Extracted entries »
******************************

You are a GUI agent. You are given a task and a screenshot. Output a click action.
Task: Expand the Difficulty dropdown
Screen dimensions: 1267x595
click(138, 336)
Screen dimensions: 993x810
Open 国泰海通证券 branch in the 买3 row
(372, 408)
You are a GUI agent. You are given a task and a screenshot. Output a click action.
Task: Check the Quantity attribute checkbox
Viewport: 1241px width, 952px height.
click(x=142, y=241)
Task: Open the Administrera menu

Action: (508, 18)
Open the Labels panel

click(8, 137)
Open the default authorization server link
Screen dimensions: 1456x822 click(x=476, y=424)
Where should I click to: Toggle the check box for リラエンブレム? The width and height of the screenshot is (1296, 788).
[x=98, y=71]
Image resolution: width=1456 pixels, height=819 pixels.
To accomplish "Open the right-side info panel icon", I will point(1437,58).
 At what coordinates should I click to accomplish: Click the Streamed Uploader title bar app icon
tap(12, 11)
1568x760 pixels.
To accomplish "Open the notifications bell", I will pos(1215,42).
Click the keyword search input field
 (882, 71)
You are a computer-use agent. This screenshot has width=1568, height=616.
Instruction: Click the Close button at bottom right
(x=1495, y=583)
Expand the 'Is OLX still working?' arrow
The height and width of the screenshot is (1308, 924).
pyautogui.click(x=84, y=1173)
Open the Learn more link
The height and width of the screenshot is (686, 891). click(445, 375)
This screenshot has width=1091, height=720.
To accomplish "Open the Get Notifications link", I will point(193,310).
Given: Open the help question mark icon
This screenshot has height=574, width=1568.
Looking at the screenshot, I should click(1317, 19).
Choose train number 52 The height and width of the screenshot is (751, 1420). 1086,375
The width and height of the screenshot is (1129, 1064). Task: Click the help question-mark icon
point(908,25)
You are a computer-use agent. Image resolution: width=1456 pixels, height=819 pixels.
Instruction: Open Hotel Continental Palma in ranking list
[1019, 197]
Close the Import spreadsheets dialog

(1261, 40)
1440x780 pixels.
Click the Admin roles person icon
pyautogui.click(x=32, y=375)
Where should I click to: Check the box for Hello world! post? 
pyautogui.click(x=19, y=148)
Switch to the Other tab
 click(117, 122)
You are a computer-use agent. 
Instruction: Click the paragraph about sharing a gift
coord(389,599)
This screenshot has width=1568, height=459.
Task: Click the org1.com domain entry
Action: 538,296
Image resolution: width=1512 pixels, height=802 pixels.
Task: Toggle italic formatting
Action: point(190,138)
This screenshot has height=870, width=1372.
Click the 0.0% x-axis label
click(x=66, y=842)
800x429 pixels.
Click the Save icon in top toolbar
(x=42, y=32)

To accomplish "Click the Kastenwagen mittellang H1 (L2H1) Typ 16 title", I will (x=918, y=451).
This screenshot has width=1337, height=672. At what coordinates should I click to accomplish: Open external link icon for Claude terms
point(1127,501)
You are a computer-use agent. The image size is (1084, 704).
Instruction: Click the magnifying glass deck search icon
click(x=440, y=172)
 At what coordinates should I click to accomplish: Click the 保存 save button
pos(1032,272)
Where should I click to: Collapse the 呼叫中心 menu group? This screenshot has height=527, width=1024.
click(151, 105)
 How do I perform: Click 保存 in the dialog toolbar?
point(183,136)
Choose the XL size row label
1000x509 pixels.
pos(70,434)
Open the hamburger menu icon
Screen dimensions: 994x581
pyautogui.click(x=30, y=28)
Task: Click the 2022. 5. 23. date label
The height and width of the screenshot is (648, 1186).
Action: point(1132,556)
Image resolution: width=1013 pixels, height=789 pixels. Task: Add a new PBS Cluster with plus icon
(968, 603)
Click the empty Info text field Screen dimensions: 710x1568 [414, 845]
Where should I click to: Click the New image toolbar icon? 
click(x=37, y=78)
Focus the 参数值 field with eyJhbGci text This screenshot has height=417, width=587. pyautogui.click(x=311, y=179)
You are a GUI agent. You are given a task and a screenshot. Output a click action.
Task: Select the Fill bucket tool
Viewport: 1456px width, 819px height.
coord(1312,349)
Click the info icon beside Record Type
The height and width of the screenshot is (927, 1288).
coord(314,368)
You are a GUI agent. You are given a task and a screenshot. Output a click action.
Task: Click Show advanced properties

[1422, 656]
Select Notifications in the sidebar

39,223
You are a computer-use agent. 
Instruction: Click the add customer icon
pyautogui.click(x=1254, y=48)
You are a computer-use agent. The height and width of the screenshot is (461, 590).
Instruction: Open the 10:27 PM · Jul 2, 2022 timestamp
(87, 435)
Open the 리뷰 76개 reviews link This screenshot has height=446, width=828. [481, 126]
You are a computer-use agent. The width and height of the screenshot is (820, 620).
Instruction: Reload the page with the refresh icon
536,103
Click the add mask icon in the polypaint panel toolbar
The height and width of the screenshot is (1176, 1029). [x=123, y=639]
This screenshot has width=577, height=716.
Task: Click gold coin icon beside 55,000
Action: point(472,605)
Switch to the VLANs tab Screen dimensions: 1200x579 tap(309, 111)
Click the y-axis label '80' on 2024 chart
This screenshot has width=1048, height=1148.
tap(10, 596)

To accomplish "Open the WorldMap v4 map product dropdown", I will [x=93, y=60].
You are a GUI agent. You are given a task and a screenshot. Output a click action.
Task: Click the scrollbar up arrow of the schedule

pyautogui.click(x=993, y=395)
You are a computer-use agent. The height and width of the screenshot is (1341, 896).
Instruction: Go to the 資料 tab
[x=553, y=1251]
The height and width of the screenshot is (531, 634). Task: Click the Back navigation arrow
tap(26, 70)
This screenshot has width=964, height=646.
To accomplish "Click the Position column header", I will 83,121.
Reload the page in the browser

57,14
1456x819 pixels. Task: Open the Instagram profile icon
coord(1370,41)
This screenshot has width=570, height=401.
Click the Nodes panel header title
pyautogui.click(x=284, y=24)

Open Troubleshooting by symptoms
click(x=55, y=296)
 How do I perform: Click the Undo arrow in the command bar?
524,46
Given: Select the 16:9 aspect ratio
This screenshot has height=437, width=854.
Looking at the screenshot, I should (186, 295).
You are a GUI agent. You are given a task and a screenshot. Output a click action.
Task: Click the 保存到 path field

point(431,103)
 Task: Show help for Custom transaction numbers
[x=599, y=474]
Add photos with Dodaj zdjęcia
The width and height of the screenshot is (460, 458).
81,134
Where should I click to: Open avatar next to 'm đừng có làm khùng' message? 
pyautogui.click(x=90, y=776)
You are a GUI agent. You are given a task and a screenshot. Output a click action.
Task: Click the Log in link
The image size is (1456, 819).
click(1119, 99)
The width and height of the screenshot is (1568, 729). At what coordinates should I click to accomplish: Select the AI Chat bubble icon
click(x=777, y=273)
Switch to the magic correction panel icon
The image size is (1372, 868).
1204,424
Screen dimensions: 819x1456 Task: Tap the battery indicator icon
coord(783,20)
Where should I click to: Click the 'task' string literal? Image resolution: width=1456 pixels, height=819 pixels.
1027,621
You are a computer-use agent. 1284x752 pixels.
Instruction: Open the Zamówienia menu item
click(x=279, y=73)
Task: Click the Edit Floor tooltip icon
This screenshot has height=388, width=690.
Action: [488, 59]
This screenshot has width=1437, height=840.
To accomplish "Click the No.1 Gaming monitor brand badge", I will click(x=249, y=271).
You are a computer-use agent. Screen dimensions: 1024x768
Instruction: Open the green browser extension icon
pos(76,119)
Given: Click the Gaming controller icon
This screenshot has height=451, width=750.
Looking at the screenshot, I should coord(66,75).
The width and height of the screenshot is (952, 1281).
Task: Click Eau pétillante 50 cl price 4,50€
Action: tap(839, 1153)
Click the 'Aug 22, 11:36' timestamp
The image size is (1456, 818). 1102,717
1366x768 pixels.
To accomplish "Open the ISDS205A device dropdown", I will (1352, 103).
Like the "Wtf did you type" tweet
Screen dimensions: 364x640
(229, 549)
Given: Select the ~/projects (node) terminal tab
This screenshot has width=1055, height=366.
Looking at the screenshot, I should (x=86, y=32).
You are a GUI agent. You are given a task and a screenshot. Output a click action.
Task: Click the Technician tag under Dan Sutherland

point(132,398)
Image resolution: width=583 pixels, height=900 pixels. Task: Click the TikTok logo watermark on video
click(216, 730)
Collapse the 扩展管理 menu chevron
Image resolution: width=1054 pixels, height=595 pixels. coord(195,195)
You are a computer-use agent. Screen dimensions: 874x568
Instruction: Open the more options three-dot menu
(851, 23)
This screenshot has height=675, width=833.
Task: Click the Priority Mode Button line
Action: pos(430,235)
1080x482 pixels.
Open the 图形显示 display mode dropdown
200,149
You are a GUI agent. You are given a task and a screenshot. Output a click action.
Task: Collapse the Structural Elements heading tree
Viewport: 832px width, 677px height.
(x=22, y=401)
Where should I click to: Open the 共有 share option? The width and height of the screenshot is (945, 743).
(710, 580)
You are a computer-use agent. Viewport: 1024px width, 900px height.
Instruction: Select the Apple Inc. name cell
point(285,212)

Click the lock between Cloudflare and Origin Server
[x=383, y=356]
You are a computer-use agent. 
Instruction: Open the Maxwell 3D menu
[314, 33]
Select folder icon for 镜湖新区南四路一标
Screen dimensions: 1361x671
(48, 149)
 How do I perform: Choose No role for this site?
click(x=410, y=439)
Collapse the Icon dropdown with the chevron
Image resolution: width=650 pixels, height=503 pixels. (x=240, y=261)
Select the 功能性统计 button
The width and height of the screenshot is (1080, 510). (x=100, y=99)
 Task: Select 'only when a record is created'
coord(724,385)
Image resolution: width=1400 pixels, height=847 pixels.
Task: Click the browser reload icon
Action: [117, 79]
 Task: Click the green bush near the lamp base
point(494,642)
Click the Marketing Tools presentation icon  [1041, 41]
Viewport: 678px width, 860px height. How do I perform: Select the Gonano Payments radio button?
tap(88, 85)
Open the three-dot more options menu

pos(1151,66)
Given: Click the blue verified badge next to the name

******************************

Problem to solve » Write out the listing exactly, starting with the line that contains "Given: Select the ~/projects" and going on through the line that contains "Click the Marketing".

Task response »
Given: Select the ~/projects (node) terminal tab
This screenshot has width=1055, height=366.
Looking at the screenshot, I should (x=86, y=32).
You are a GUI agent. You are given a task and a screenshot. Output a click action.
Task: Click the Technician tag under Dan Sutherland

point(132,398)
Image resolution: width=583 pixels, height=900 pixels. Task: Click the TikTok logo watermark on video
click(216, 730)
Collapse the 扩展管理 menu chevron
Image resolution: width=1054 pixels, height=595 pixels. coord(195,195)
You are a computer-use agent. Screen dimensions: 874x568
Instruction: Open the more options three-dot menu
(851, 23)
This screenshot has height=675, width=833.
Task: Click the Priority Mode Button line
Action: pos(430,235)
1080x482 pixels.
Open the 图形显示 display mode dropdown
200,149
You are a GUI agent. You are given a task and a screenshot. Output a click action.
Task: Collapse the Structural Elements heading tree
Viewport: 832px width, 677px height.
(x=22, y=401)
Where should I click to: Open the 共有 share option? The width and height of the screenshot is (945, 743).
(710, 580)
You are a computer-use agent. Viewport: 1024px width, 900px height.
Instruction: Select the Apple Inc. name cell
point(285,212)

Click the lock between Cloudflare and Origin Server
[x=383, y=356]
You are a computer-use agent. 
Instruction: Open the Maxwell 3D menu
[314, 33]
Select folder icon for 镜湖新区南四路一标
Screen dimensions: 1361x671
(48, 149)
 How do I perform: Choose No role for this site?
click(x=410, y=439)
Collapse the Icon dropdown with the chevron
Image resolution: width=650 pixels, height=503 pixels. (x=240, y=261)
Select the 功能性统计 button
The width and height of the screenshot is (1080, 510). (x=100, y=99)
 Task: Select 'only when a record is created'
coord(724,385)
Image resolution: width=1400 pixels, height=847 pixels.
Task: Click the browser reload icon
Action: [117, 79]
 Task: Click the green bush near the lamp base
point(494,642)
Click the Marketing Tools presentation icon  [1041, 41]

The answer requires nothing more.